▶ [EXTRACT PROVIDED]
Yes the LEDs are currently wired in parallel with the switches. Maybe I'll play around with one later and see if a series configuration will do the trick!


----------



## greco (Jul 15, 2007)

studiodog said:


> I suspect that if I really want the LEDs to light up, I'll end up swapping the SPDT switches in my footswitch with DPDT switches. Then the LEDs can be wired to the battery on one side of the switch, separate from the amp connections.....


I have been following this thread and I think this is the best solution....IMHO

Curious....If the JC amps didn't supply the voltage for the LED's..then where did they get the voltage required ?????

BTW..I might soon have an amp to donate to the school music program. I'll PM you.

Cheers

Dave


----------



## studiodog (Sep 10, 2010)

Well, I tried wiring the LED in parallel, but no dice. Either the JC's don't use the control voltage for footswitch LEDs or perhaps my LED resistors are the wrong value. They work fine with a 9v battery, but I have no idea what the internal voltage on the foot switches may be -maybe I'll bust out the ol' VOM and see if I can get a reading.....


----------



## greco (Jul 15, 2007)

Studiodog:

I have an Ibanez IFS4X switch (with LED's) with the cable if you want it....let me know










I bought it thinking ("assuming" is a more accurate word) that it would have 3P3T switches that I could use in projects.
Wrong ...it has SPST switches.

Cheers

Dave


----------



## studiodog (Sep 10, 2010)

Just by way of an update, I decided to swap out the SPDT switches for DPDT - wired the amp connections to one side of each switch, with the LED's and 9v battery power on the other side. Works like a charm and gives me groovy red lights when my effects are on! Yay - no more guesswork in loud venues! 

Anyway, it was an easy and relatively cheap upgrade - found the DPDT switches locally at $6CAD each.


----------



## greco (Jul 15, 2007)

Congrats on getting this sorted out. 

Where did you find the switches locally?

▶ [WHAT YOU ARE ASKED TO DO] Continue the forum thread about wiring LEDs into an amp footswitch, picking up after its last post.

▶ [DATASET CONTENT]
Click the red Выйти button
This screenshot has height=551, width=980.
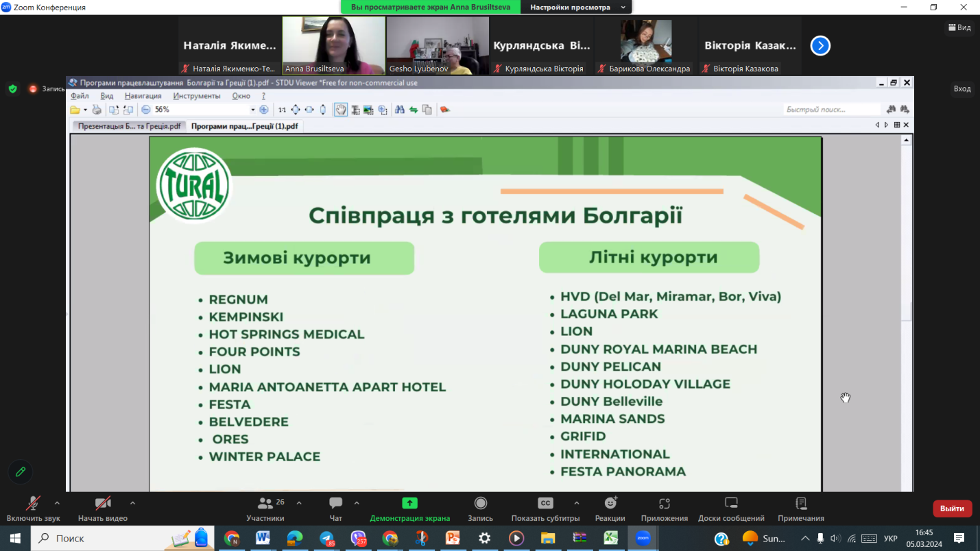click(952, 509)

▶ [OUTPUT OF THE EXERCISE]
Any 3PDT switches at the same place?

Cheers

Dave


----------



## studiodog (Sep 10, 2010)

greco said:


> Congrats on getting this sorted out.
> 
> Where did you find the switches locally?
> Any 3PDT switches at the same place?
> ...


Hey Dave. Found the switches at Orion Electronics on Lancaster (just N of Victoria). Didn't notice ant 3PDT's, though it couldn't hurt to ask!


----------



## islandman (Aug 14, 2015)

V


studiodog said:


> Just by way of an update, I decided to swap out the SPDT switches for DPDT - wired the amp connections to one side of each switch, with the LED's and 9v battery power on the other side. Works like a charm and gives me groovy red lights when my effects are on! Yay - no more guesswork in loud venues!
> 
> Anyway, it was an easy and relatively cheap upgrade - found the DPDT switches locally at $6CAD each.


Hello everyone...first time here! I realize this is a very old thread, but I also purchased the APEX AFS3 like studiodog. For 23.00 bucks it's an incredible deal for this military grade foot switch. My Boogie Simul-Class 2:90 does not have voltage to power the LEDs. I am not electronics savy, but I can follow directions well. Does anyone know, step by step, how to wire the battery to the DPDT switches to power the LEDs? I realize that studiodog switched the SPDT for DPDT, but how, and where on the switches is the battery wired to the 3 switches. Any help would be much appreciated!

Devlon


----------



## greco (Jul 15, 2007)

islandman said:


> V
> 
> Hello everyone...first time here! I realize this is a very old thread, but I also purchased the APEX AFS3 like studiodog. For 23.00 bucks it's an incredible deal for this military grade foot switch. My Boogie Simul-Class 2:90 does not have voltage to power the LEDs. I am not electronics savy, but I can follow directions well. Does anyone know, step by step, how to wire the battery to the DPDT switches to power the LEDs? I realize that studiodog switched the SPDT for DPDT, but how, and where on the switches is the battery wired to the 3 switches. Any help would be much appreciated!
> 
> Devlon


Welcome to the forum Devlon!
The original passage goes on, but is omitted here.